* [Information provided]:
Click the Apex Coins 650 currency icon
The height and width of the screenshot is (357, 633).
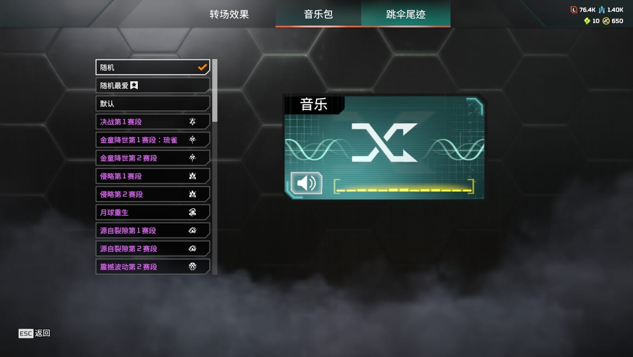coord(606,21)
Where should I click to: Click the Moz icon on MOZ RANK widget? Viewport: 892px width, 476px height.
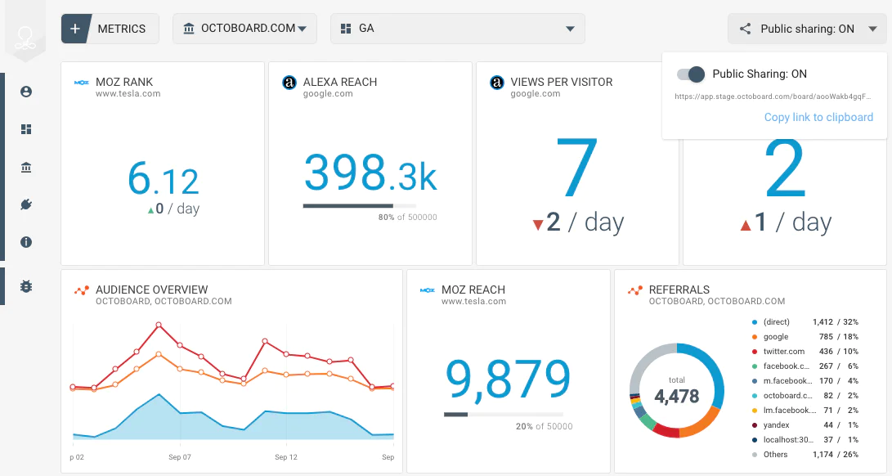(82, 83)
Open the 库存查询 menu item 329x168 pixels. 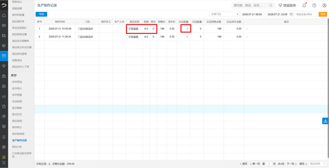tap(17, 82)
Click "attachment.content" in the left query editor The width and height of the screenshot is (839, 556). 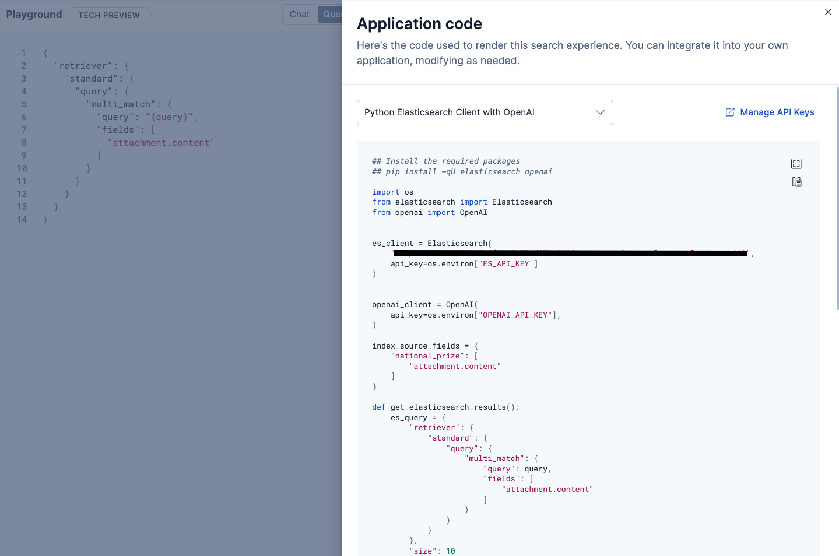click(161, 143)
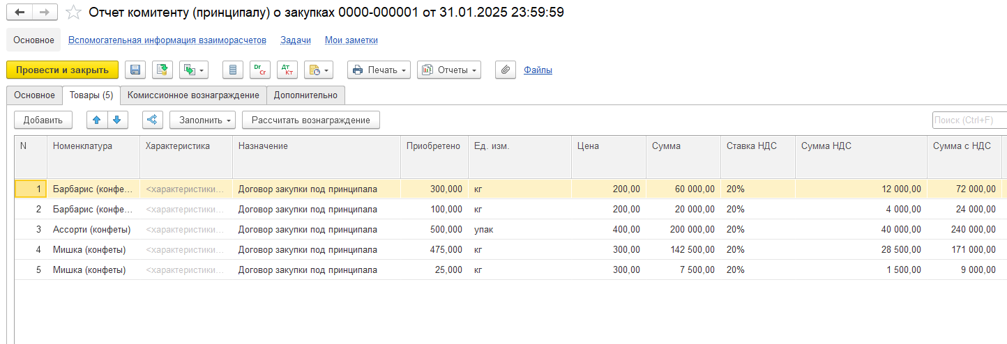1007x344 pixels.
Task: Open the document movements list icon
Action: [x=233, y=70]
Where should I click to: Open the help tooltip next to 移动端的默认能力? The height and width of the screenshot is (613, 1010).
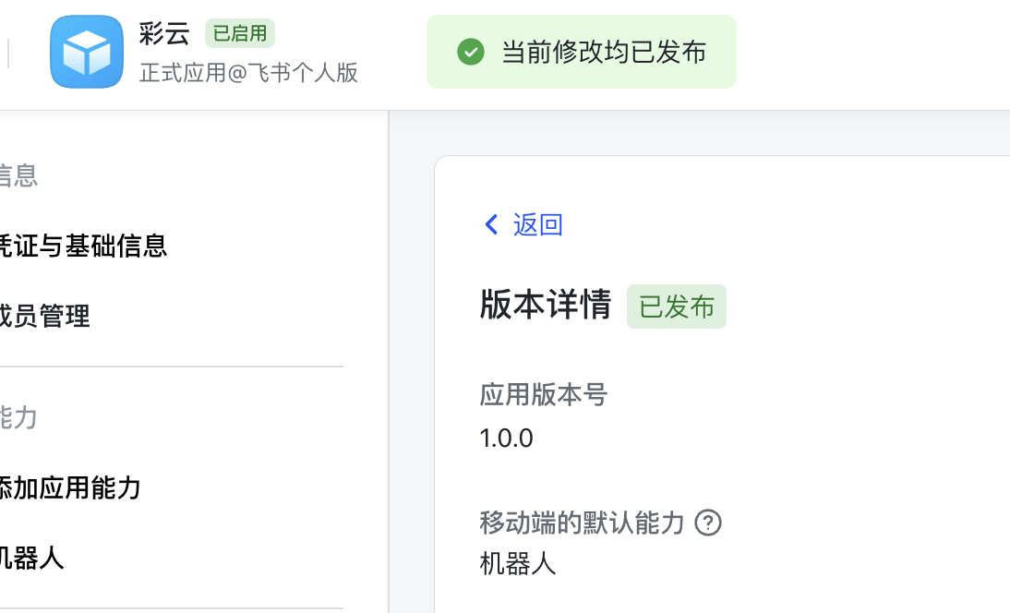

--

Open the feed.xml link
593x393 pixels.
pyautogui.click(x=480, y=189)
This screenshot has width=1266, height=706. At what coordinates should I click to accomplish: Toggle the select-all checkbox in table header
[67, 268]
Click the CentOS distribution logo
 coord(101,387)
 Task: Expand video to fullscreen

==

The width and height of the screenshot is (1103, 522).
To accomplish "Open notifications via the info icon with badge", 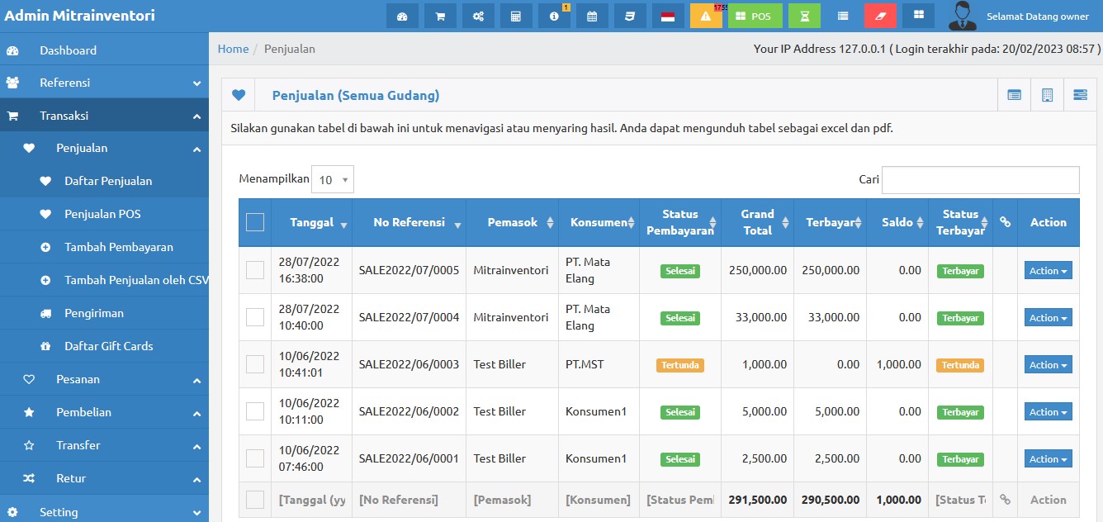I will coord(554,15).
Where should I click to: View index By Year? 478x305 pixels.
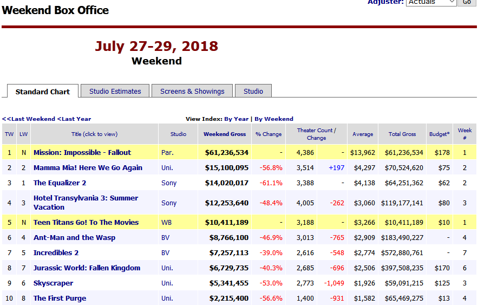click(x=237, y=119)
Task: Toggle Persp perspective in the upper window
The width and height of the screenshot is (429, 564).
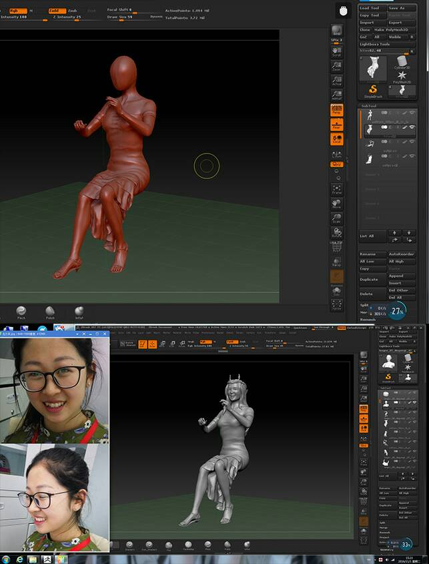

* [Try it]:
Return only the stretch of the material above from the line holding "This screenshot has" through the line holding "Task: Expand video to fullscreen", copied exactly.

* [Response to this task]:
This screenshot has width=1266, height=706. At what coordinates should I click to accomplish: Toggle the select-all checkbox in table header
[67, 268]
Click the CentOS distribution logo
 coord(101,387)
 Task: Expand video to fullscreen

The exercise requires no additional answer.